The main benefit of hybrid cloud architecture is its flexibility. On-premises IT infrastructure requires time and money. Additionally, adding capacity involves advanced planning.
Whenever you need IT resources on short notice, the cloud is ready and able to provide them. Cloud bursting refers to the use of public clouds when demand exceeds private cloud resources. Some businesses have seasonal spikes that can put an extra strain on private clouds, which the public cloud can then handle.
Demand can also change depending on geographic location and events. With the public cloud, your organization can deal with these and other unanticipated IT loads without having to invest in expensive and inefficient on-premises IT resources.
By using a hybrid cloud, you can take advantage of the economies of cloud-based backup without maintaining a separate disaster recovery site. Should your primary data center or private cloud crash, you can “spin up” snapshots stored in the public cloud and resume your apps with minimal problems.
A hybrid cloud can provide cost-effective IT resources without incurring capital expenses or labor costs.
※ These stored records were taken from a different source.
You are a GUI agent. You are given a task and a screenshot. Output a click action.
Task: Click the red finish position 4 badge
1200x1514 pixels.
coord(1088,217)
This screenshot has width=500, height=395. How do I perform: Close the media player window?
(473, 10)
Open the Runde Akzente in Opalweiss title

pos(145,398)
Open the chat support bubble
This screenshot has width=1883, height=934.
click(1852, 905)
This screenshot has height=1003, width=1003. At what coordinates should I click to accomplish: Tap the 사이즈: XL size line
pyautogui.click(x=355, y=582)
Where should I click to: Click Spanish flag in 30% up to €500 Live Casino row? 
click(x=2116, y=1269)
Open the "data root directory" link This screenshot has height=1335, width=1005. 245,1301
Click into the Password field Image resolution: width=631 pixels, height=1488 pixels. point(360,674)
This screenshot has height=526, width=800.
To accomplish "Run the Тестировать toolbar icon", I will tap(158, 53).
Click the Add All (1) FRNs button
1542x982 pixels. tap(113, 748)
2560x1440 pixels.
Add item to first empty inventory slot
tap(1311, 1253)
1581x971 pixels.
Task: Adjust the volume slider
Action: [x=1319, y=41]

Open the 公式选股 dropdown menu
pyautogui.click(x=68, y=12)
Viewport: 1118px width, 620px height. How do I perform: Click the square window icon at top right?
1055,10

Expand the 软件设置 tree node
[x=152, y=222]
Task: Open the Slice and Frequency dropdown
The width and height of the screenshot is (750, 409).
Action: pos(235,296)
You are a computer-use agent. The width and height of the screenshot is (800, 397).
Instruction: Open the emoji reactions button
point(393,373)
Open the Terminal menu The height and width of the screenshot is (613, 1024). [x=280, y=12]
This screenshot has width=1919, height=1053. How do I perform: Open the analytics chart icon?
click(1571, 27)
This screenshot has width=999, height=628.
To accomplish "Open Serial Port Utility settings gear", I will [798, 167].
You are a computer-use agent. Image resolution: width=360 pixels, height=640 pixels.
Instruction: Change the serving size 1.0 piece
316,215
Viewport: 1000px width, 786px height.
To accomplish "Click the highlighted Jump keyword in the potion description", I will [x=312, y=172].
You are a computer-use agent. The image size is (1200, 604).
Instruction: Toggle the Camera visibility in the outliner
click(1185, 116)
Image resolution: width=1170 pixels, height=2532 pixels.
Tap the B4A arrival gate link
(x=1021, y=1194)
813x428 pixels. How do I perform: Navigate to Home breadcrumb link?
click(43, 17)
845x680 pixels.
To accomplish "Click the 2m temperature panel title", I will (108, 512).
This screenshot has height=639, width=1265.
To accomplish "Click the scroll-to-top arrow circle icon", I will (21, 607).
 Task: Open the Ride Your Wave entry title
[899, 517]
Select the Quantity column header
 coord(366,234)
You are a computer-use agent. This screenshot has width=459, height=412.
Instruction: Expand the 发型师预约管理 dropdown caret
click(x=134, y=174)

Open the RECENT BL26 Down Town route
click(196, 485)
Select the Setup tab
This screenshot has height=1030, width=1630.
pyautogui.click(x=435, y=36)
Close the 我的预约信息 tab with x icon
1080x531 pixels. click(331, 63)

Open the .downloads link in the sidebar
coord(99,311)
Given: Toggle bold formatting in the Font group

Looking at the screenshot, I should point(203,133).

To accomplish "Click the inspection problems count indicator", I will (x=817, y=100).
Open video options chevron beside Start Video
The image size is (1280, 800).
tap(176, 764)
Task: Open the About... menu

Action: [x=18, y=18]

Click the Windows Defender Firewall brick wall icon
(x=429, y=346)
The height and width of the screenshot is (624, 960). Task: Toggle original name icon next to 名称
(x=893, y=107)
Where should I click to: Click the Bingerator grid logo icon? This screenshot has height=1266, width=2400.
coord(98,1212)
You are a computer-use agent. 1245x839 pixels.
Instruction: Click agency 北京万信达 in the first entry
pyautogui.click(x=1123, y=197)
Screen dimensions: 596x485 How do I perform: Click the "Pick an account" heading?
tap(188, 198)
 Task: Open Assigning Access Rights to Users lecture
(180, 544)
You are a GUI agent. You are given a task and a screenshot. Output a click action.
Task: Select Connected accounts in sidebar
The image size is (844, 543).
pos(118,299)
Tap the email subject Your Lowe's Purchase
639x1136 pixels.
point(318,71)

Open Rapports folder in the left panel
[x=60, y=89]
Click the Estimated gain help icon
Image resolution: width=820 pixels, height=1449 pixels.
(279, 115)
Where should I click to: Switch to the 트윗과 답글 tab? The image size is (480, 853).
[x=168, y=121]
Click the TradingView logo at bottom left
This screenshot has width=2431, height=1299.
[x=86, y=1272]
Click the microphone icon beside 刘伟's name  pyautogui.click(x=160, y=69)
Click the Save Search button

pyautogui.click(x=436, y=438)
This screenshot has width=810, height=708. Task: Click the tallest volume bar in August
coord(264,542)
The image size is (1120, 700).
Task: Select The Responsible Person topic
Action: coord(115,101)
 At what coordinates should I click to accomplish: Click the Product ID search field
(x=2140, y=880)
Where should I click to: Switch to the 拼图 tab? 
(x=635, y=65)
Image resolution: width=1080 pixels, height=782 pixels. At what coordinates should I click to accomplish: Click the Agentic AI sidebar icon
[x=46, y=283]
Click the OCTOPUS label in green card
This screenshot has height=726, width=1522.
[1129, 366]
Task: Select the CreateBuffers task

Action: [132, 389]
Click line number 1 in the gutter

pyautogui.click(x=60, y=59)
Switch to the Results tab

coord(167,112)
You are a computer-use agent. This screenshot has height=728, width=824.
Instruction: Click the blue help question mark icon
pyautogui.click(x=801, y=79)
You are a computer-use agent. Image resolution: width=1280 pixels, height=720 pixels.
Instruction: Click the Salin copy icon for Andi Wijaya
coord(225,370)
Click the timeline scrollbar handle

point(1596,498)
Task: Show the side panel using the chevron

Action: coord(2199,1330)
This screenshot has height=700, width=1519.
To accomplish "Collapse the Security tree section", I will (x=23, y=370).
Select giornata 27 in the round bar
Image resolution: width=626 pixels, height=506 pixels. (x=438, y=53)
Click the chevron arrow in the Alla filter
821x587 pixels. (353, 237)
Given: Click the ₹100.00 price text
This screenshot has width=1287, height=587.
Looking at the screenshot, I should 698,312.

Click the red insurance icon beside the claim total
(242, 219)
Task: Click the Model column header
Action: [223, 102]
Finding the right configuration, service provider, and location can cut costs by matching on-demand resources with tasks that fit them best. When you need to scale, redeploy, or reduce services, you can save money through increased efficiency and by avoiding unnecessary expenses.
With hybrid cloud architecture, you can move front-end and stateless applications to the cloud first. Later, you can move other applications either in virtual machines or containers. You can also still maintain legacy applications that you cannot transfer to the cloud on-premises for regulatory compliance, governance, or other reasons.